Healthy Butternut Squash Tart Recipe

Hey there, friends!

Are you in the mood for something cozy and delicious? I’ve got just the thing for you!

Today, I’m sharing a recipe for a mouth-watering butternut squash tart.

It’s packed with flavor and perfect for any occasion, whether it’s a dinner party or a cozy night in.

Let’s dive in and get cooking! You’re going to love this one!

butternut squash tart
Image: mollyshomeguide.com / Photographer Molly

Suggestions for Ingredient Substitution

Plain flour can be replaced with almond flour or a gluten-free all-purpose flour blend for those with gluten sensitivities. When using almond flour, reduce the butter slightly as it contains more fat. For gluten-free blends, follow the package instructions for substitution ratios.

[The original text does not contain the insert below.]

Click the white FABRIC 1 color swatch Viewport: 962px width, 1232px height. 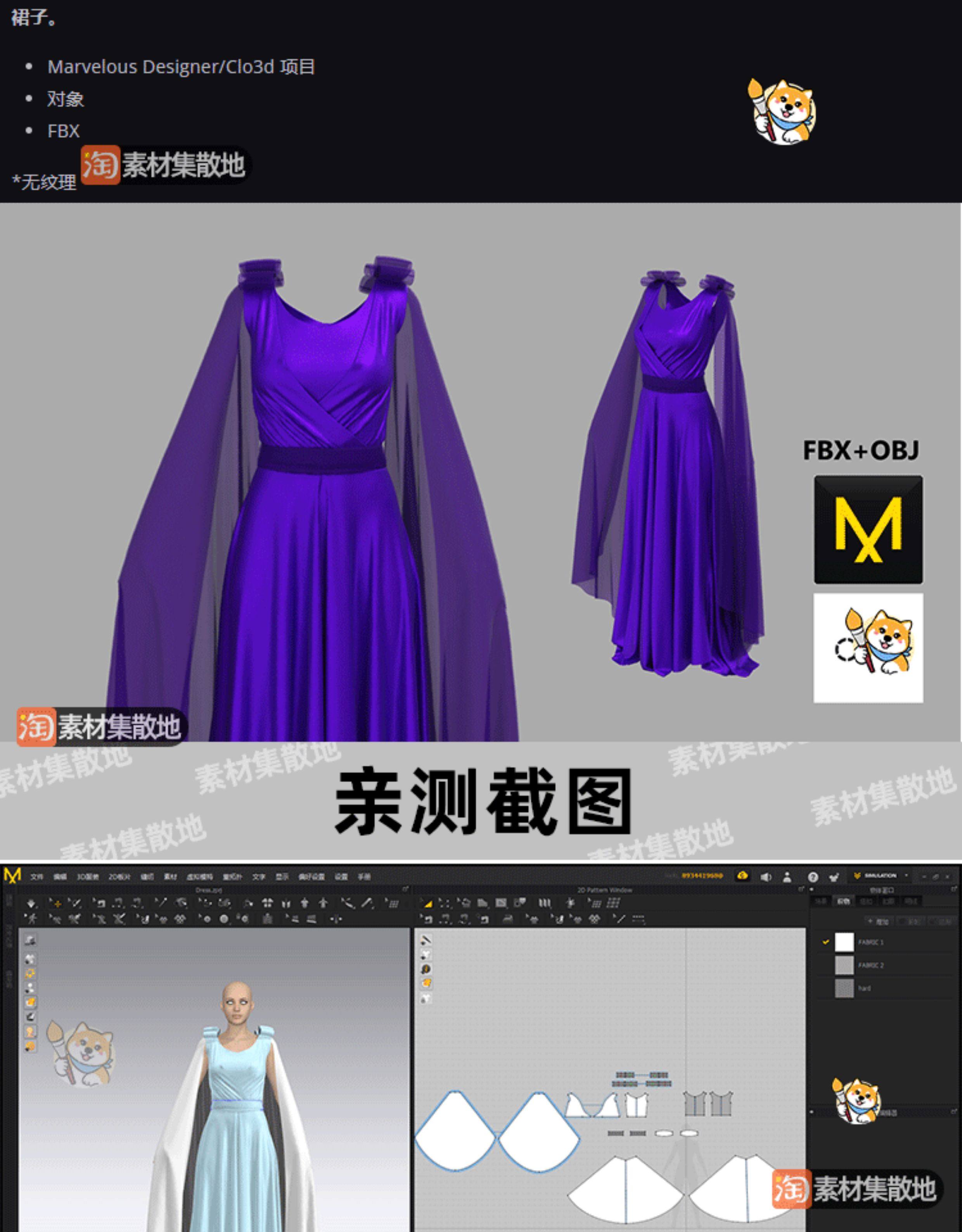pyautogui.click(x=844, y=942)
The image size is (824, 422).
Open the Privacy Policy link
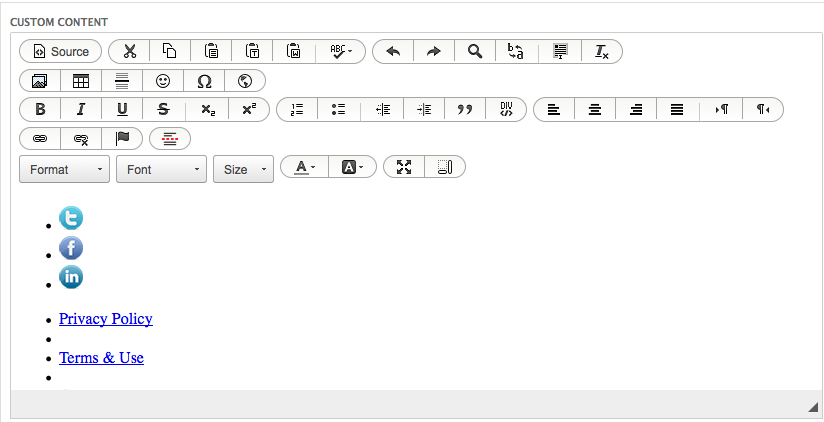point(106,319)
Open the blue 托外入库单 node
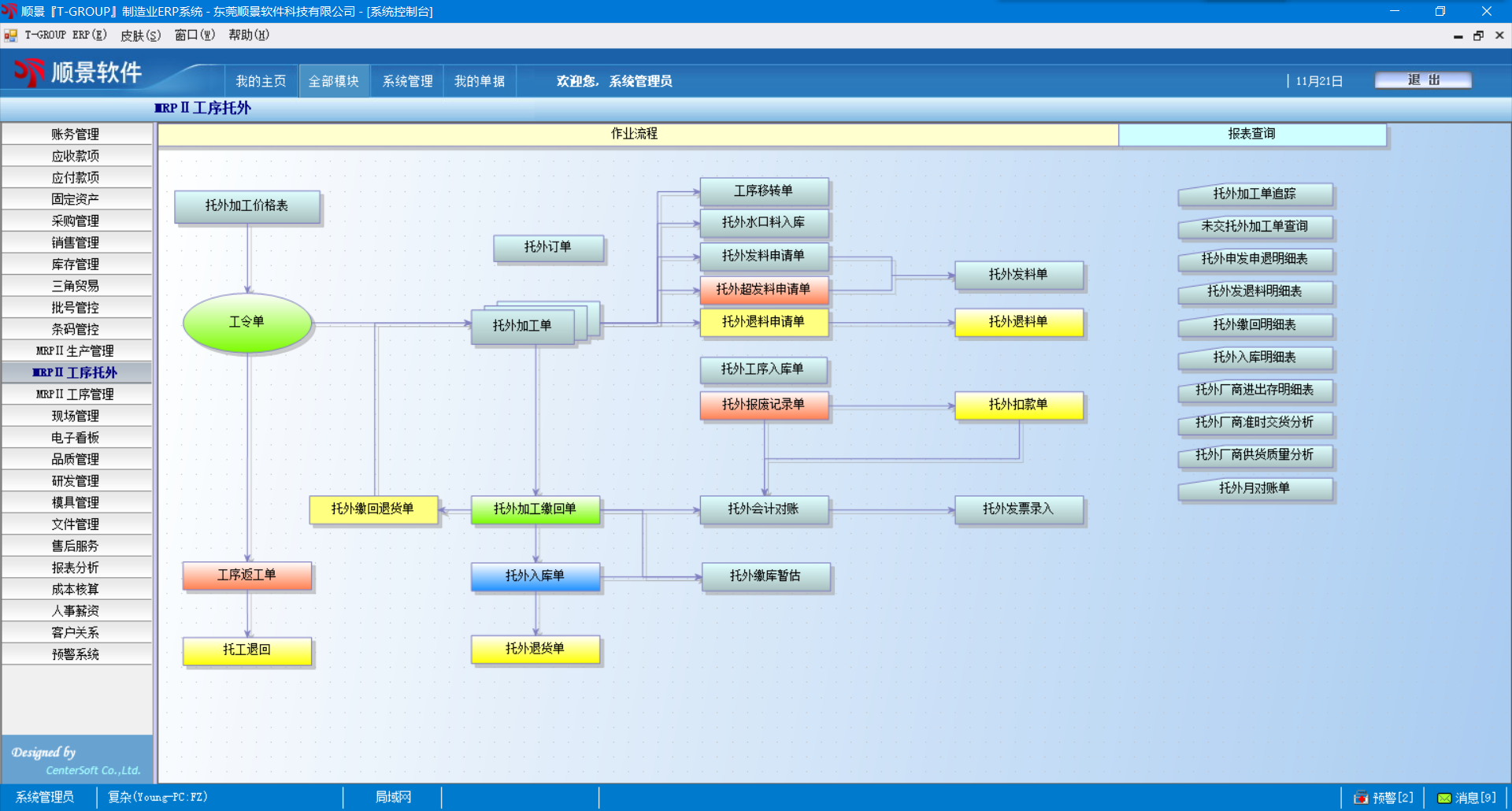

Butternut squash can be substituted with sweet potato or pumpkin, maintaining a similar texture and flavor profile. These alternatives offer comparable nutritional benefits and can be prepared using the same cooking method as the original recipe.

Cream cheese can be swapped with Greek yogurt or cashew cream for a lighter or dairy-free option. Greek yogurt provides a tangy flavor and increased protein, while cashew cream offers a rich, creamy texture suitable for vegans. Adjust the sweetness as needed when using these substitutes.

Preparation Time 20-30 minutes
Cooking Time 60-75 minutes
Total Time 80-105 minutes
Level of Difficulty Medium

Estimated Nutrition

Estimated nutrition for the whole recipe (without optional ingredients):

  • Calories: 800-900
  • Protein: 10-15 g
  • Fat: 40-50 g
  • Carbohydrates: 100-110 g

Ingredients

  • 3/4 cup plain flour
  • 1 teaspoon granulated sugar
  • 1/8 teaspoon sea salt
  • 2 ounces butter, diced
  • 2 ounces chilled water
  • 1 1/4 cups butternut squash, cubed
  • 1 tablespoon olive oil
  • 4 ounces softened cream cheese
  • 1/4 teaspoon ground cinnamon
  • 1/8 teaspoon ground nutmeg
  • 1 teaspoon granulated sugar
  • 1/8 teaspoon salt
  • 1/4 cup pomegranate syrup
  • 1/4 cup pomegranate arils

Step 1: Preheat and Roast the Squash

Begin by preheating your oven to 400°F.

In a large mixing bowl, add the squash and a bit of oil.

Toss to coat the squash evenly.

Spread the coated squash onto a baking sheet with sides and roast for 30 minutes until tender.

Step 2: Prepare and Roll the Tart Crust

While the squash is roasting, make the tart crust.

In the bowl of a food processor fitted with a standard blade, combine the flour, salt, and sugar by pulsing a few times.

Add the butter and pulse until the mixture resembles a small, pea-like meal.

With the processor running, slowly add water just until a dough ball forms.

Turn the dough out onto a lightly floured surface and roll to approximately 1/4″ thick.

Coat two mini tart pans with cooking spray.

Cut the dough in half, re-rolling if needed, and press it into each tart pan to ensure it reaches all the way up the sides.

Prick the bottom with a fork a few times or use pie weights to prevent puffing.

Step 3: Pre-Bake the Tart Shells

Once the squash is done roasting, remove it from the oven.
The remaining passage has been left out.